Pfizer to seek US approval for crizotinib next year
pharmafile | November 1, 2010 | News story | Research and Development, Sales and Marketing | FDA submission, NSCLC, Pfizer, crizotinib, lung cancer, non-small cell lung cancer
Pfizer will submit its lung cancer candidate crizotinib to the FDA for US approval in the first half of next year.
Crizotinib is being tested as a second and third line treatment for non-small cell lung cancer (NSCLC) patients expressing the anaplastic lymphoma kinase (ALK) mutation, believed to be a key driver in tumour development.
Currently, only 3-5% of NSCLC patients are thought to express the ALK mutation, but this may increase as gene testing continues.
A Part 2 expansion cohort of a phase I study of the drug was recently published in the New England Journal of Medicine.
It found 57% of ALK-positive advanced NSCLC patients treated with crizotinib had either a complete (one patient) or partial (46 patients) response to treatment. An additional 33% had their condition stabilised.
Dr Mace Rothenberg, senior VP of clinical development and medical affairs for Pfizer’s Oncology Business Unit, said: “While this is a phase I study, the high response rates observed in patients with ALK positive NSCLC who received crizotinib suggest that we may be one step closer to the development of ‘precision’ or ‘personalised’ cancer treatments that target specific genetic factors that drive certain tumours.”
Non-small cell lung cancer remains a difficult and largely unmet medical need and efforts towards tackling the disease are becoming more personalised.
Dr Eunice Kwak, department of medicine at Harvard Medical School, and lead author of the study, said: “As we’re discovering more about lung cancer, we have confirmed the fundamental need to test tumours for molecular changes, like the ALK fusion gene, so we can better identify the patients who may benefit from certain treatments.”
Study A8081001 is a two-part, phase I, open-label, multi-centre study evaluating crizotinib in patients with solid tumours being tested on 82 patients.
Additional trials of crizotinib include a randomised, phase III open-label study – PROFILE 1007 – evaluating the safety and anti-tumour activity of the drug versus standard of care chemotherapy in patients with previously treated ALK-positive advanced NSCLC.
Pfizer said it was continuing to study crizotinib in ongoing clinical development programmes but confirmed plans to submit the drug’s encouraging data to the FDA “in the first half of next year”.
Drug resistance in NSCLC
In common with current NSCLC cancer treatments on the market, crizotinib has succumbed to a small number of drug resistant patients.
In the phase I study a team of doctors led by Young Lim Choi of the University of Tokyo reported on a patient who developed two independent mutations that made the tumour resistant to the drug.

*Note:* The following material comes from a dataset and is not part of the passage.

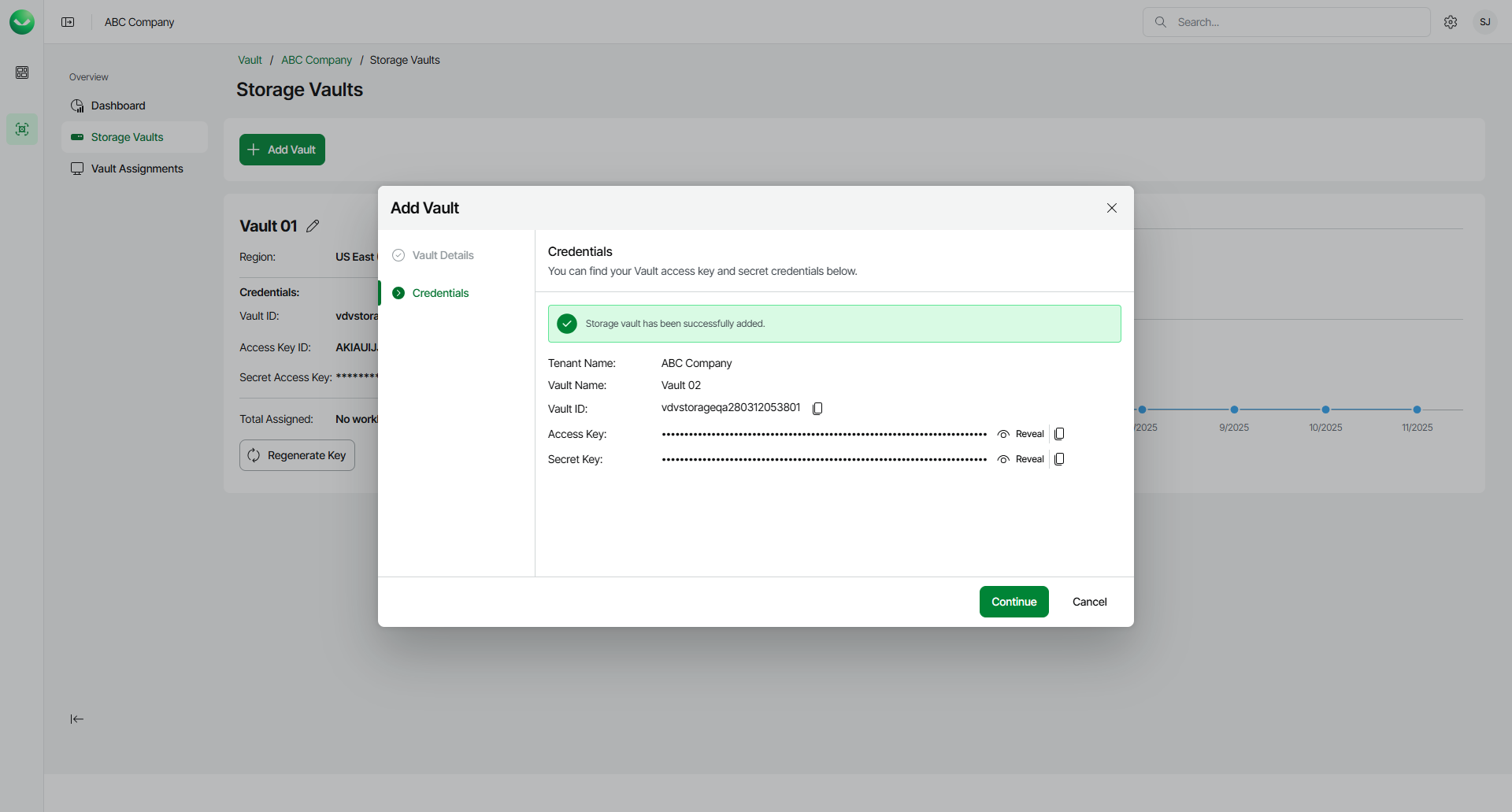Click the green app logo
Viewport: 1512px width, 812px height.
coord(22,22)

Dr Hiroyuki Mano of the University of Tokyo, told Reuters the news was both good and bad.
“It’s bad in that there may be some refractory population. But it’s good that we know the resistant mutations, so the next generation of ALK inhibitors will use that information to make a less refractory drug in the very near future.”
AstraZeneca’s NSCLC drug Iressa (gefitinib), that targets the more common EGFR mutation, has also seen drug resistance whilst on the market.
Boehringer Ingelheim is now developing its own second line drug Tovok (afatinib) to meet this resistance, with results showcased at this years European oncology congress ESMO.